START

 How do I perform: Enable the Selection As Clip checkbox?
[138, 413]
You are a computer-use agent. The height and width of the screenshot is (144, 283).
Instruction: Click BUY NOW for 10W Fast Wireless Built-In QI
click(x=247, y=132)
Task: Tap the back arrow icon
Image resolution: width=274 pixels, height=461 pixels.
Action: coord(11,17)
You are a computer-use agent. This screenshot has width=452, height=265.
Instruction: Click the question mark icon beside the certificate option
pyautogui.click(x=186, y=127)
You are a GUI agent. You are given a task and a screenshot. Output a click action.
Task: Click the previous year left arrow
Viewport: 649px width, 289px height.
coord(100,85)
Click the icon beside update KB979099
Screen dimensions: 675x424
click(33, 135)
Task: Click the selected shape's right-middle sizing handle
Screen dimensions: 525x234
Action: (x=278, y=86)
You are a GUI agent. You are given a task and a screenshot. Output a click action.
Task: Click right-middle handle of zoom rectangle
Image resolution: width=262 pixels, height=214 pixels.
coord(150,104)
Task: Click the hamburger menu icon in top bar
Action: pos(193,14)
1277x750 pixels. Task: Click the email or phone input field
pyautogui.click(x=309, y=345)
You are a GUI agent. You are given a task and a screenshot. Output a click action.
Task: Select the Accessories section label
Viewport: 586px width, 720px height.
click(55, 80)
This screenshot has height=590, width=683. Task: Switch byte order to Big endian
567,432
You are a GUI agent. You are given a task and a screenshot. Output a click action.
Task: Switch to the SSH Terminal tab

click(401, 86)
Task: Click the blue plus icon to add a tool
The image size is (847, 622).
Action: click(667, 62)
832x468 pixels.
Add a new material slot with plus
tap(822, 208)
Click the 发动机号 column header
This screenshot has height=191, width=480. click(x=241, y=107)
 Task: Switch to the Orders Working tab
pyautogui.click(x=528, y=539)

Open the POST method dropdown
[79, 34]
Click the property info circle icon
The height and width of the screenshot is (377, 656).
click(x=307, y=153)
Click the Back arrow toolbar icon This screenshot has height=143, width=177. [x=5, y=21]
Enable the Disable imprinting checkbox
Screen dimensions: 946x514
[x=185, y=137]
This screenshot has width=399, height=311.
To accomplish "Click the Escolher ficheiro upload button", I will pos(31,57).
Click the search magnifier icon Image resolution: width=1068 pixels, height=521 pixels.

END

## What is required
Turn the listing from the line with "Click the icon beside update KB979099" up to and including the line with "Action: (x=278, y=86)" into a numbered list, leaving out blank lines.

## Reply
1. Click the icon beside update KB979099
2. Screen dimensions: 675x424
3. click(33, 135)
4. Task: Click the selected shape's right-middle sizing handle
5. Screen dimensions: 525x234
6. Action: (x=278, y=86)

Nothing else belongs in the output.